EXERCISE OBJECTIVE » Scan the entries and state how many lines contain "comment". Write no other text.

☆ ☆ ☆ ☆ ☆ ☆ ☆

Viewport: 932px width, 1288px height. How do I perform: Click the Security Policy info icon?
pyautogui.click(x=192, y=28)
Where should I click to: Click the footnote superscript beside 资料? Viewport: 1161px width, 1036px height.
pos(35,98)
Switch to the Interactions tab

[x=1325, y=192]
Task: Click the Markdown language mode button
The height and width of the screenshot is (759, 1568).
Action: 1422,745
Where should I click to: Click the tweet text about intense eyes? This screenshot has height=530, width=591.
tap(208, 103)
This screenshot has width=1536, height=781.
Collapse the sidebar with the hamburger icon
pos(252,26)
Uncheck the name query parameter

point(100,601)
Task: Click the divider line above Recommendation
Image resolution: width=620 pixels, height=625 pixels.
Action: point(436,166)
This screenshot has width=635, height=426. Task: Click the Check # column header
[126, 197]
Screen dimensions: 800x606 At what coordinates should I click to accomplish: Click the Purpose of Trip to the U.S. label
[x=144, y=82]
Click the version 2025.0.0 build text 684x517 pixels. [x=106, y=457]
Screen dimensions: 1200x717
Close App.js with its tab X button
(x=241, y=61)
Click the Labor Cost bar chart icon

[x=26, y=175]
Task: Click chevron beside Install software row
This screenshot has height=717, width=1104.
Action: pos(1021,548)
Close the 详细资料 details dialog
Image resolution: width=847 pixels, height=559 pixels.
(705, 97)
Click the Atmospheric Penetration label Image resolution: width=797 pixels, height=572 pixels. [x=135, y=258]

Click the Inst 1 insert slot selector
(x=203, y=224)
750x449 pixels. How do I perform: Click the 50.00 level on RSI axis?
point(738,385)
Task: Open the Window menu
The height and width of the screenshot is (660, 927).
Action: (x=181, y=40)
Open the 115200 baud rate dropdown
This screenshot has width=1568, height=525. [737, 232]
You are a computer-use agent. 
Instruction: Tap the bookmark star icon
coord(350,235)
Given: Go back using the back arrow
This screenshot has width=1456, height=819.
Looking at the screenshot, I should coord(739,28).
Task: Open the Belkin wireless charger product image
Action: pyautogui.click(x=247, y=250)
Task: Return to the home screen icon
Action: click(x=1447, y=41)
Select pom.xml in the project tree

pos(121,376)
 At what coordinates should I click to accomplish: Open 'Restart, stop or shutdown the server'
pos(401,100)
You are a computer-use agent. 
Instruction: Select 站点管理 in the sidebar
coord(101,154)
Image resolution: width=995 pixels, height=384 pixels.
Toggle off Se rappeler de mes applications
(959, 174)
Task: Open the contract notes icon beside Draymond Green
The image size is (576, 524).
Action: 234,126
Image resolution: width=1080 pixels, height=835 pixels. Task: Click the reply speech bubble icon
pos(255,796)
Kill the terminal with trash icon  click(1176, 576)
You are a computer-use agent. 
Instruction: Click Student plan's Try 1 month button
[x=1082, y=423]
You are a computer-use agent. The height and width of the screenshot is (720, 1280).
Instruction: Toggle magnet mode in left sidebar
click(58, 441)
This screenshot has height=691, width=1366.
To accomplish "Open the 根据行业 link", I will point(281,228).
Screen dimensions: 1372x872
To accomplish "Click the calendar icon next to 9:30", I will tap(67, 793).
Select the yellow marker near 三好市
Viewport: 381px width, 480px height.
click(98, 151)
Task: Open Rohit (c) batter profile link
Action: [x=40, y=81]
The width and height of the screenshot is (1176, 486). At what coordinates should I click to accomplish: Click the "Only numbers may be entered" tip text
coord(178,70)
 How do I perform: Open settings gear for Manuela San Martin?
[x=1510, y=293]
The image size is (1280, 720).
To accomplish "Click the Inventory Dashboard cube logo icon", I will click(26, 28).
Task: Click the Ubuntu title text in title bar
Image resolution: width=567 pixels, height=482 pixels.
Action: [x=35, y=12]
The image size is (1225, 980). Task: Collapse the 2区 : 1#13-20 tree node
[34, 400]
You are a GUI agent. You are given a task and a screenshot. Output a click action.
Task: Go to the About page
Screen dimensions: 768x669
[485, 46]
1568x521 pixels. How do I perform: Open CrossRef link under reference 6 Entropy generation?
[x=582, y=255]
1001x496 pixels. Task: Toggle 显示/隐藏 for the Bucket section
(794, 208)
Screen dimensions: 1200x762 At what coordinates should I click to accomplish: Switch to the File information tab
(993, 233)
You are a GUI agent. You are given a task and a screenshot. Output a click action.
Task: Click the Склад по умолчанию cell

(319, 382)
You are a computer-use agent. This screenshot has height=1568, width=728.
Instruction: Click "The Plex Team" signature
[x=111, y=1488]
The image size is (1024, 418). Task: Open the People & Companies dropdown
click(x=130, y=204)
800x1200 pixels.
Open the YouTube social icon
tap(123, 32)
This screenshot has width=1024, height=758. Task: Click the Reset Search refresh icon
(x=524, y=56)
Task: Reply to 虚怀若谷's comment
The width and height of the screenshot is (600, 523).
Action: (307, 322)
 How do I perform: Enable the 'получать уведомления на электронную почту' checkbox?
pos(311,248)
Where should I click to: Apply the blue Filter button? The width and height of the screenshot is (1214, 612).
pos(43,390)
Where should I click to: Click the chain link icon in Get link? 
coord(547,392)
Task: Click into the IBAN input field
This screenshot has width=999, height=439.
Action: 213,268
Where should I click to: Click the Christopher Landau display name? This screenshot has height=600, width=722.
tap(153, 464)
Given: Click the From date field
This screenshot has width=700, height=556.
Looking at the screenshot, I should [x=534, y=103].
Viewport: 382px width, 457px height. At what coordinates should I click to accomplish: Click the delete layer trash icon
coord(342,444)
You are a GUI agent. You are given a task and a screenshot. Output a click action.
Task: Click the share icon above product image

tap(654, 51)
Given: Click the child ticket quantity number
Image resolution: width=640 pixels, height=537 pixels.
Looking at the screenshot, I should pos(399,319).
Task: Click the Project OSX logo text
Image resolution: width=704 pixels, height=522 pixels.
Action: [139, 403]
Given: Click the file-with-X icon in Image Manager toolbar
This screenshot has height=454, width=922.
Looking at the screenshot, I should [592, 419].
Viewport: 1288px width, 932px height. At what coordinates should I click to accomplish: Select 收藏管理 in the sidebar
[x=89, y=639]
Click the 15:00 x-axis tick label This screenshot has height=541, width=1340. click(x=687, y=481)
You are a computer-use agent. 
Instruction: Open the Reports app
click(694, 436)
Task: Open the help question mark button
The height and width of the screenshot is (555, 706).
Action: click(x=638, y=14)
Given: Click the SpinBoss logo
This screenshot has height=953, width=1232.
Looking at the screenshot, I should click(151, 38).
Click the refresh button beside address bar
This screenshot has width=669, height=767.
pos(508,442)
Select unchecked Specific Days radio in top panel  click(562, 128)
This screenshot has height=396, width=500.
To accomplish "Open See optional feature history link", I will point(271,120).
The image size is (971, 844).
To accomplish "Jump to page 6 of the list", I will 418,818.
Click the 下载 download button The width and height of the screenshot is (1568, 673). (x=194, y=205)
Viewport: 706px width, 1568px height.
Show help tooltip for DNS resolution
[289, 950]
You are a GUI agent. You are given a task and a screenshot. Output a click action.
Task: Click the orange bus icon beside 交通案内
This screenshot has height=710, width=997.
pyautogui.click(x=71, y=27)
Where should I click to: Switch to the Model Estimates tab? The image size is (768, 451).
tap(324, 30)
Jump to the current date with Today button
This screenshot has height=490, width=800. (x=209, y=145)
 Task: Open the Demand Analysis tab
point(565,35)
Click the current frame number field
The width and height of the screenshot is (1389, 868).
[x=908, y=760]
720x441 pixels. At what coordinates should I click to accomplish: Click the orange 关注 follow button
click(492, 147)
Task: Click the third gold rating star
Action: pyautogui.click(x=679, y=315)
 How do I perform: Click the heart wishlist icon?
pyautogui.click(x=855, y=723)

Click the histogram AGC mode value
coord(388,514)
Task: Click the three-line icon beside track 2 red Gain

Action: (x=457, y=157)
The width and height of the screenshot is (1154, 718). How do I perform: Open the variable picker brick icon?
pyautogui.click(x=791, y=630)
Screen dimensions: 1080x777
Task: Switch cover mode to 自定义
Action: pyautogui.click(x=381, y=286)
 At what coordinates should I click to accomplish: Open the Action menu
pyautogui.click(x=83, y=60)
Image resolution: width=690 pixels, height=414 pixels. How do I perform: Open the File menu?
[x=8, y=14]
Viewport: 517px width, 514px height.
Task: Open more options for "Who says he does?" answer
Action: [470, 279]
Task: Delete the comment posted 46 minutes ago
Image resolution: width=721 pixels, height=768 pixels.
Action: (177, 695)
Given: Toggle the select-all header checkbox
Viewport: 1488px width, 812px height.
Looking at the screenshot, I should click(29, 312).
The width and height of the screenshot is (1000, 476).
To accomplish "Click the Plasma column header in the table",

☆ ☆ ☆ ☆ ☆ ☆ ☆

SOLUTION BELOW » 2